● MATERIALS PROVIDED
______

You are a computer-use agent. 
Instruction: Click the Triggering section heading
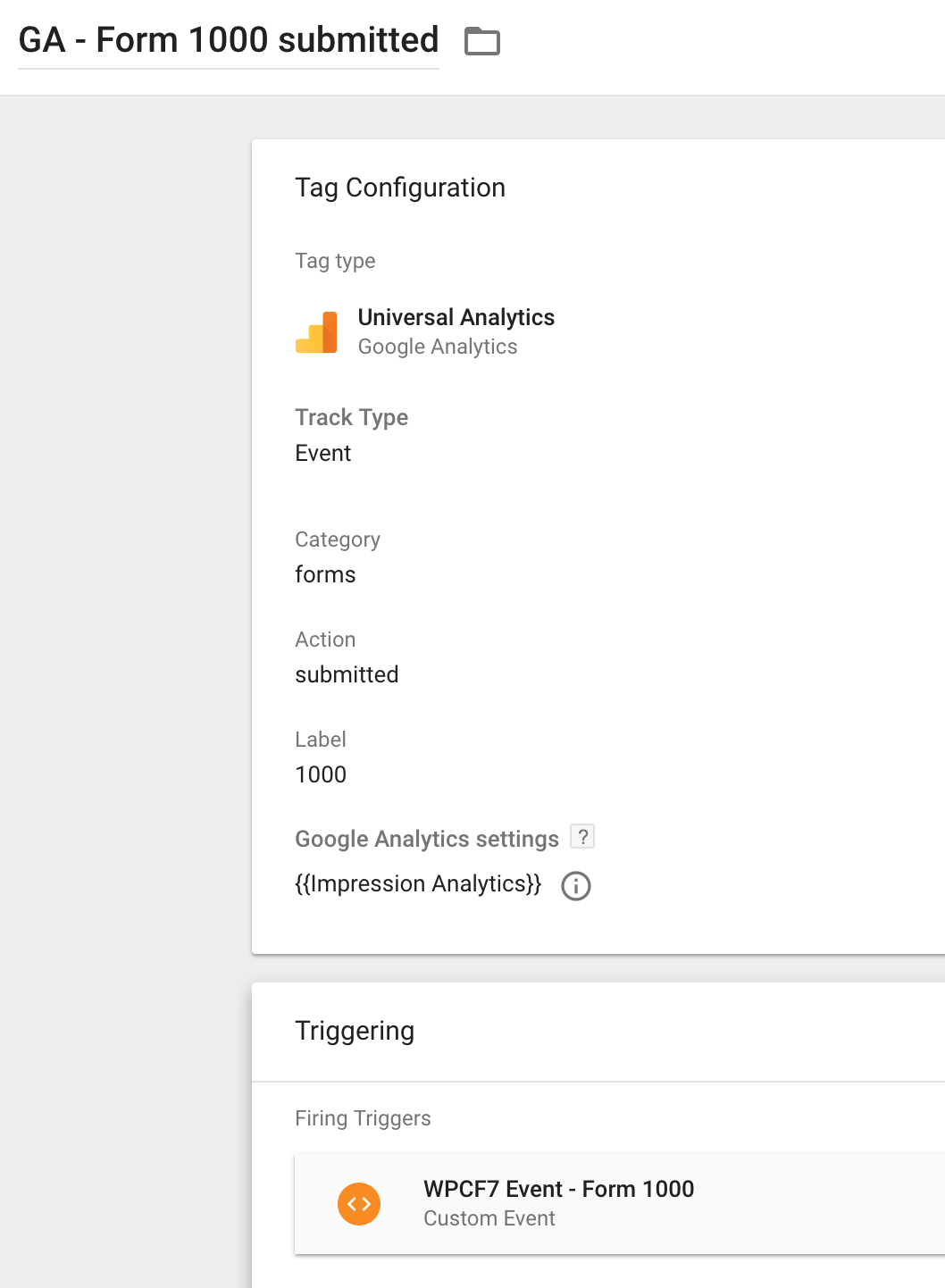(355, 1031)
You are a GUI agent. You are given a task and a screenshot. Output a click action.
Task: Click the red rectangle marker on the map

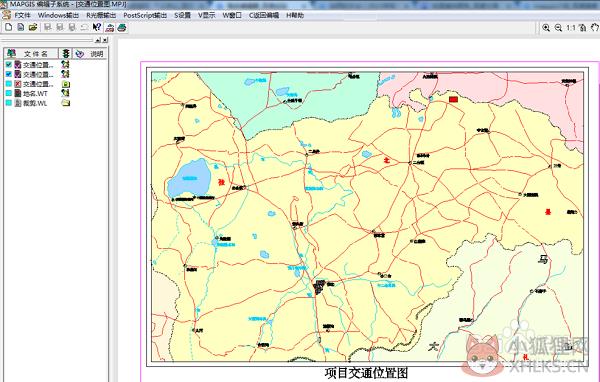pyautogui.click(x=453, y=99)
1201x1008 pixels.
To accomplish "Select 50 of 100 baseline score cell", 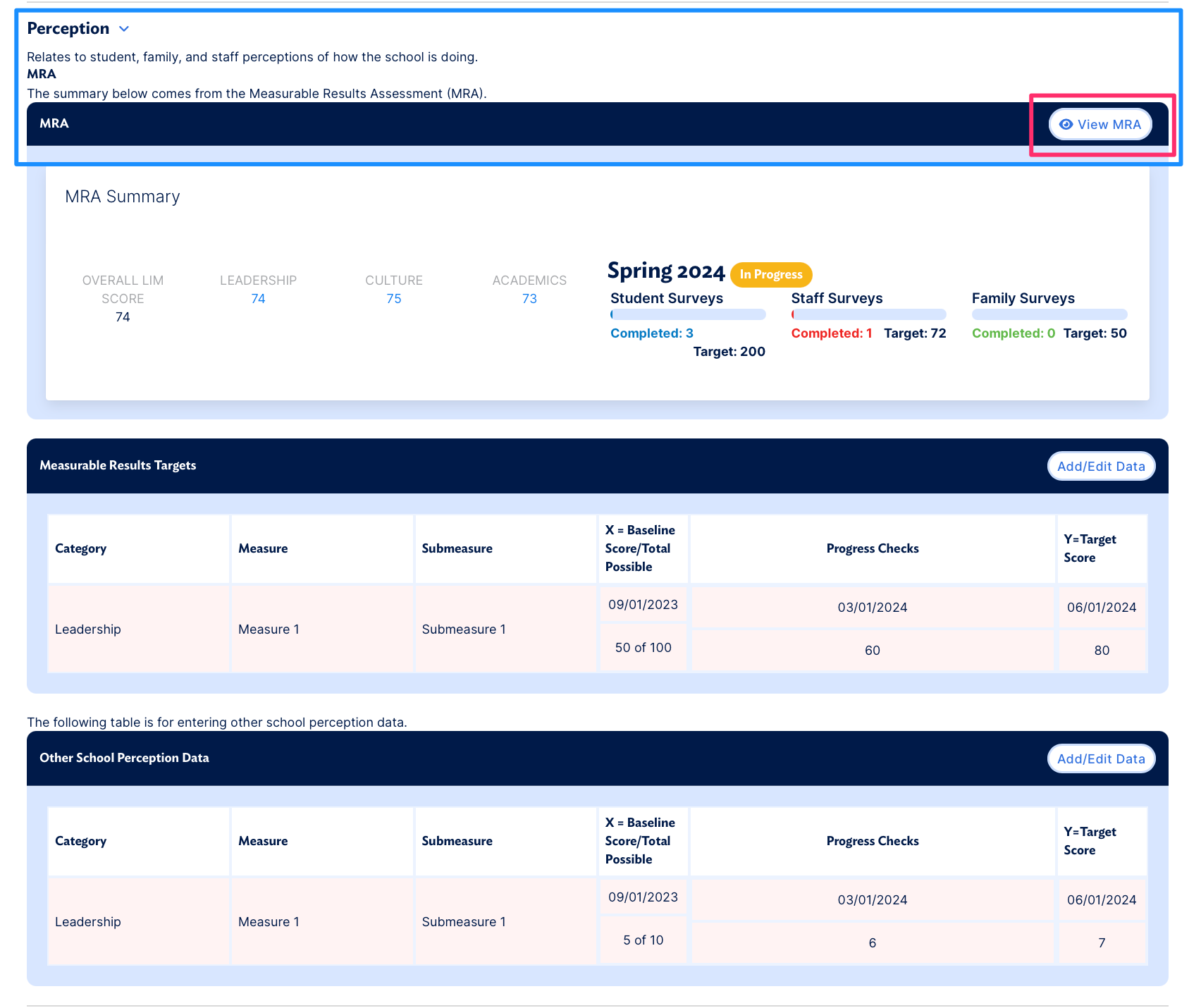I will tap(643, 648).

______

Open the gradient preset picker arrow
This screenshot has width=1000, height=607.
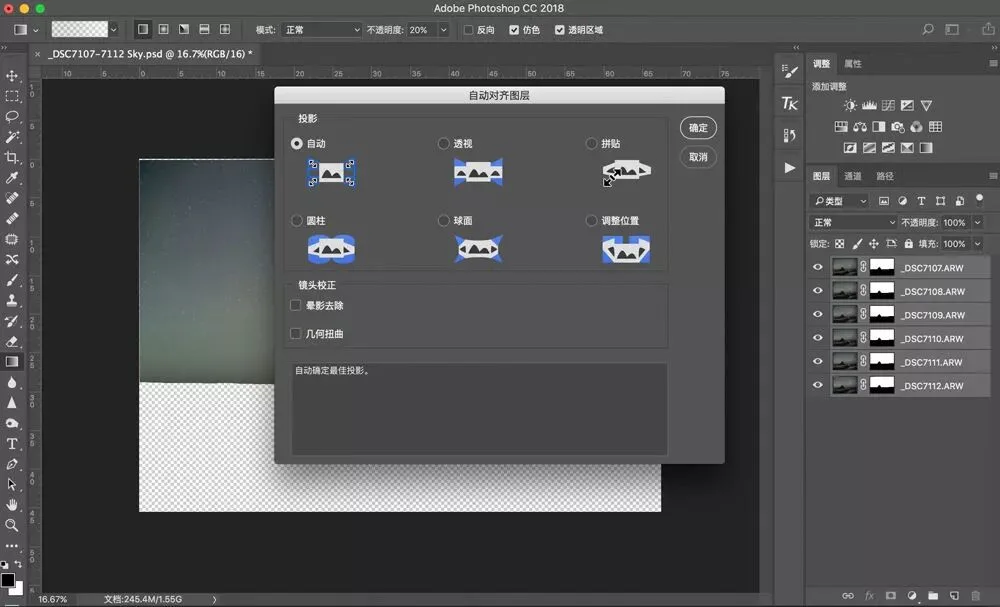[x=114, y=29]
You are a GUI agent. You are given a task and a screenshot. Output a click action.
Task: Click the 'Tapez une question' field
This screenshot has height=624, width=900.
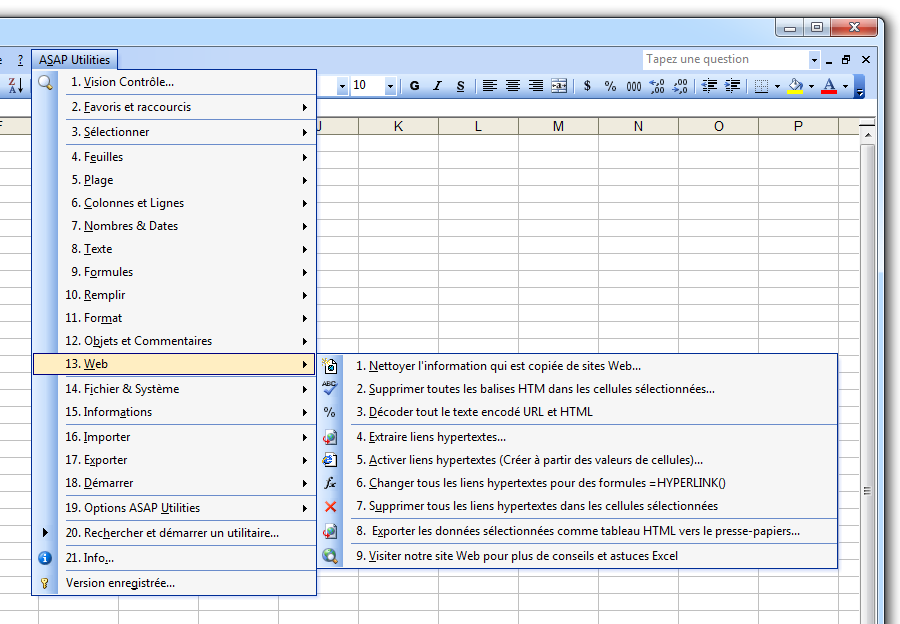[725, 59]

______

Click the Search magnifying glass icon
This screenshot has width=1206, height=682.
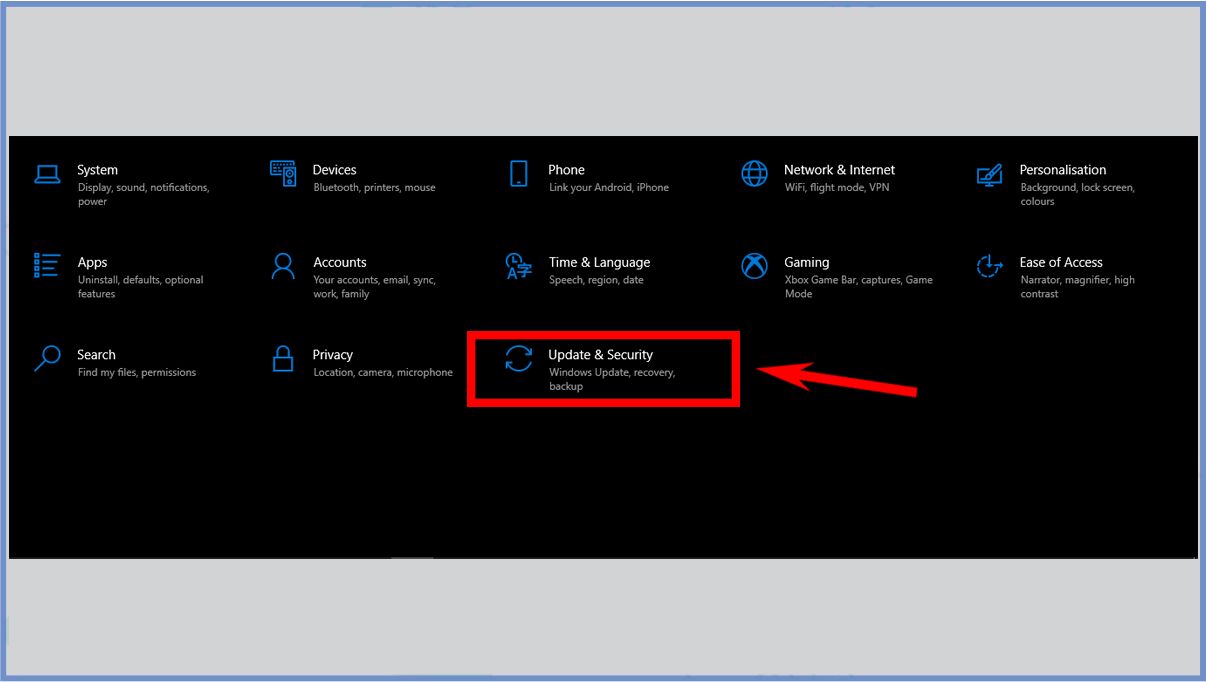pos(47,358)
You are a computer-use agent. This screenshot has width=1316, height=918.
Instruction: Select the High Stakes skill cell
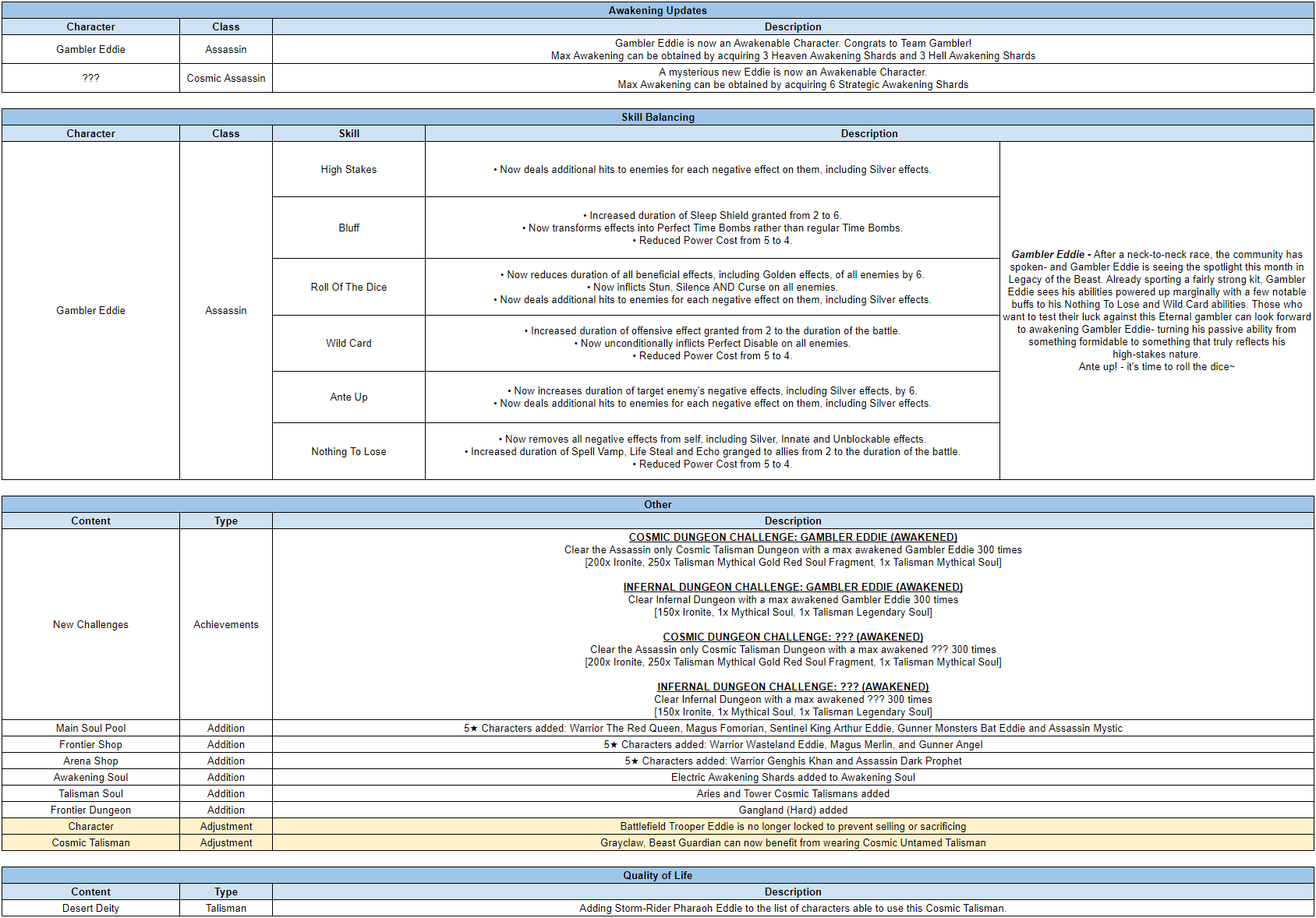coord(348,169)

______

● PROBLEM TO SOLVE
Every line that includes "computer" must be copied from the material above.

● ANSWER SECTION
You are a computer-use agent. 
You are a computer-use agent. This screenshot has width=1316, height=918.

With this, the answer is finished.